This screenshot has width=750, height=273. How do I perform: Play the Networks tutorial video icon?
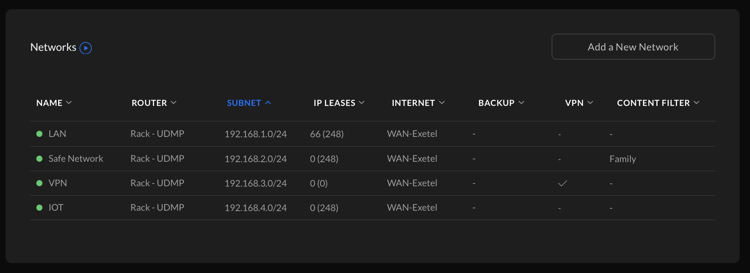point(86,48)
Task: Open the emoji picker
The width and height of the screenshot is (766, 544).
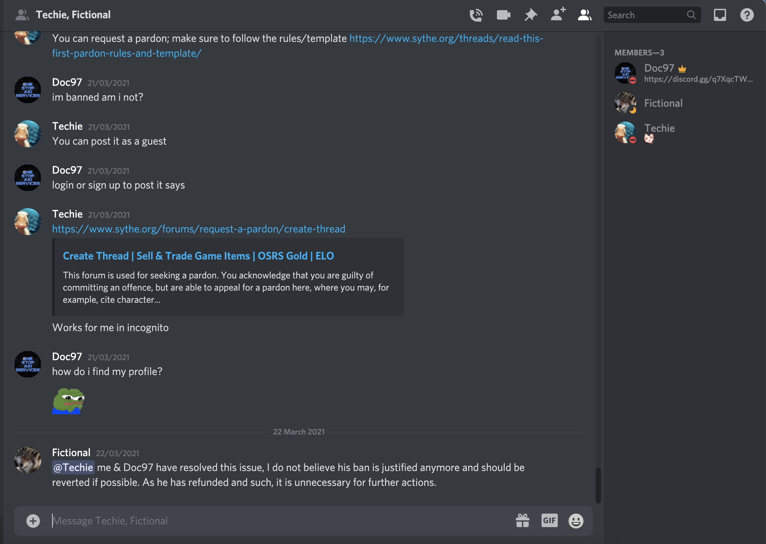Action: [x=576, y=521]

============================================================

## AIM OF THE TASK
Could you repeat all of the data exactly, minus the pictures?

## REPLY
This screenshot has width=750, height=273. How do I perform: Play the Networks tutorial video icon?
point(86,48)
Task: Open the emoji picker
The width and height of the screenshot is (766, 544).
Action: [x=576, y=521]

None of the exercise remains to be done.